UN CETM Panel merupakan panel yang diinisiasi pada COP 28 pada Desember 2023 yang kemudian secara resmi diluncurkan pada April 2024. Panel CETM beranggotakan 24 perwakilan dari pemerintah negara, termasuk Indonesia; dan 14 aktor non-negara, dari berbagai kawasan. Dalam prosesnya, panel ini dibagi ke dalam 4 kelompok kerja yang fokus pada isu berbeda yakni: 1) Benefit sharing, local value addition and economic diversification; 2) Transparent and fair trade and investments; 3) Sustainable, responsible and just value chains; dan 4) Mineral value chain stability and resilience. Panel ini kemudian menghasilkan 7 Guiding Principles serta 5 Actionable Recommendations.
Dwiki kemudian menyandingkan UN CETM Panel dengan regulasi Uni Eropa seperti EU New Battery Regulation dan EU CRMA. Secara umum, EU New Battery Regulations mengatur persyaratan wajib untuk semua baterai yang masuk ke pasar Uni Eropa (kecuali untuk keperluan militer, luar angkasa, dan nuklir). Hal ini termasuk penetapan standar keberlanjutan untuk baterai sepanjang siklus hidupnya dan juga siklus daur ulangnya, yang mencakup penetapan ambang batas jejak karbon dan due diligence dalam proses sourcing bahan mentah. Lanjutnya, EU New Battery Regulations fokus mengatur pasokan baterai mentah yang telah berada di Uni Eropa serta mengurangi dependensi terhadap virgin raw material. Di sisi lain, hal ini cenderung bertolak belakang dengan EU CRMA yang bertujuan untuk mengamankan rantai pasok dan akses bahan mentah bagi Uni Eropa. UN CETM panel di sisi lain tidak memiliki kapasitas untuk muncul sebagai kerangka kerja yang melindungi negara produsen dan masyarakat lokal karena bersifat non-binding dan hanya berfungsi sebagai biru yang dapat diadopsi oleh negara-negara ke dalam kebijakan nasional masing-masing
EU CRMA yang memiliki cakupan yang lebih luas dan kompleks mengatur upaya-upaya peningkatan ketahanan rantai pasok di kawasan serta memperkuat keterlibatan internasional untuk mengembangkan kemitraan yang saling menguntungkan dengan negara ketiga. Sehingga hal ini tentu saja mencakup upaya mengamankan hulu produksi atau akses terhadap ekstraksi sumber daya mineral yang menjadi tahapan pertama dari rantai pasok. Hal ini mendorong operasi pertambangan dan eksplorasi pertambangan baru demi kepentingan pemenuhan kebutuhan sumber daya mineral.

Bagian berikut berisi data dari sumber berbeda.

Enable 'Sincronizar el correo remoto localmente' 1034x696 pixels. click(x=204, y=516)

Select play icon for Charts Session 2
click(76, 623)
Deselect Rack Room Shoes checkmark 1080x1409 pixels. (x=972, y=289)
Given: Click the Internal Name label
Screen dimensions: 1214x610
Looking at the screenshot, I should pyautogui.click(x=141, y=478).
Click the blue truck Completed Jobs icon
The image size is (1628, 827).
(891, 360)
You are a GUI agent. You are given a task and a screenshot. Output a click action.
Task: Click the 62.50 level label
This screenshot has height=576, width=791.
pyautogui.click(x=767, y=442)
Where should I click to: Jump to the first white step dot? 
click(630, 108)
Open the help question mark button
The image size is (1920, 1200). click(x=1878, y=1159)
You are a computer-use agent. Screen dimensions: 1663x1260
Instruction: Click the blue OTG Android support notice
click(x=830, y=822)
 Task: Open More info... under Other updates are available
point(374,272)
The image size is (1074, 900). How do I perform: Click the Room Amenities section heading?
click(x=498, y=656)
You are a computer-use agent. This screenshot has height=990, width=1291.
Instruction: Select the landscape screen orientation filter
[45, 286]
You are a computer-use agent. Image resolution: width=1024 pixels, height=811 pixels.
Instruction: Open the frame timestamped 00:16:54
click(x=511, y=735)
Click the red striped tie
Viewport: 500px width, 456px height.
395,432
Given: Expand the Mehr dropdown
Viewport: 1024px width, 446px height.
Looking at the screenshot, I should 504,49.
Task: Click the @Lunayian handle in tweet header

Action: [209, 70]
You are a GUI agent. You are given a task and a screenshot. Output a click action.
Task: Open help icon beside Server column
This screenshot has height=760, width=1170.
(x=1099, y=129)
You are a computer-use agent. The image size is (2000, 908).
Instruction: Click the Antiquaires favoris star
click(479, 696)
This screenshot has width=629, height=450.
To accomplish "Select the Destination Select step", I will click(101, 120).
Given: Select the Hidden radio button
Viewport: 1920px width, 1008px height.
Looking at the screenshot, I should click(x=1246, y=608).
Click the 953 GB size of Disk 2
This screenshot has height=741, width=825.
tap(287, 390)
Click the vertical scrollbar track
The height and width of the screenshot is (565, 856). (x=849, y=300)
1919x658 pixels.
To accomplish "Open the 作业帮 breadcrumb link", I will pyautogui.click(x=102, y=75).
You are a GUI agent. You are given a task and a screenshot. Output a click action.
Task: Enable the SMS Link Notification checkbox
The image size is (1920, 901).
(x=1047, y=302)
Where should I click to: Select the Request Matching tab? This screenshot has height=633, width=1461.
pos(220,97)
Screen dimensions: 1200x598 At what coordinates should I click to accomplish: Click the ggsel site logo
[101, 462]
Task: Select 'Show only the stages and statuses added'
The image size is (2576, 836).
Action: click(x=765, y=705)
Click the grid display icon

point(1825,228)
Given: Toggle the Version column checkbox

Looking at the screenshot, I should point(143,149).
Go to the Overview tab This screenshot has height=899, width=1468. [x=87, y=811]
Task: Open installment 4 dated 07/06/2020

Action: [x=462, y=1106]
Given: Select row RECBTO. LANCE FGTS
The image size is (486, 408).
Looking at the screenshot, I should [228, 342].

Secara umum, EU CRMA memiliki target yang ingin dicapai pada tahun 2030, yang antara lain:
- setidaknya 10% dari konsumsi tahunan Uni Eropa untuk ekstraksi
- setidaknya 40% dari konsumsi tahunan Uni Eropa untuk pengolahan
- setidaknya 25% dari konsumsi tahunan Uni Eropa untuk daur ulang
- tidak lebih dari 65% konsumsi tahunan Uni Eropa dari satu negara ketiga
Dwiki kemudian menyampaikan kekhawatiran terkait UN CETM Panel dan EU CRMA serta potensi resiko yang dapat mengikutinya. Menurutnya 3 hal perlu digarisbawahi. Pertama, dalam konteks EU CRMA, bagaimana Uni Eropa membingkai kemitraan strategis dan free trade agreement (FTA) sebagai win-win solutions. Menurutnya kemitraan strategis dan mekanisme FTA, seperti yang tengah dinegosiasikan Uni Eropa dengan Indonesia, menjaga hubungan dinamika hubungan asimetris antara negara utara dan negara selatan. Dwiki menggunakan kasus FTA di Chile dan Mexico sebagai paralel dengan apa yang akan dihadapi oleh Indonesia dimana kedua negara tersebut menurutnya kehilangan sebagian otonominya dalam kebijakan impor-ekspor mereka.
Kedua, Dwiki menekankan terkait definisi nilai tambah yang kurang jelas. Menurutnya perlu kejelasan dalam mendefinisikan apa yang dimaksud nilai tambah. Menurutnya perlu pula memperhitungkan dampak terhadap masyarakat dan lingkungan dalam kalkulasi nilai tambah tersebut. Ia juga kemudian menekankan terhadap bagaimana nilai tersebut dapat dinikmati oleh masyarakat lokal.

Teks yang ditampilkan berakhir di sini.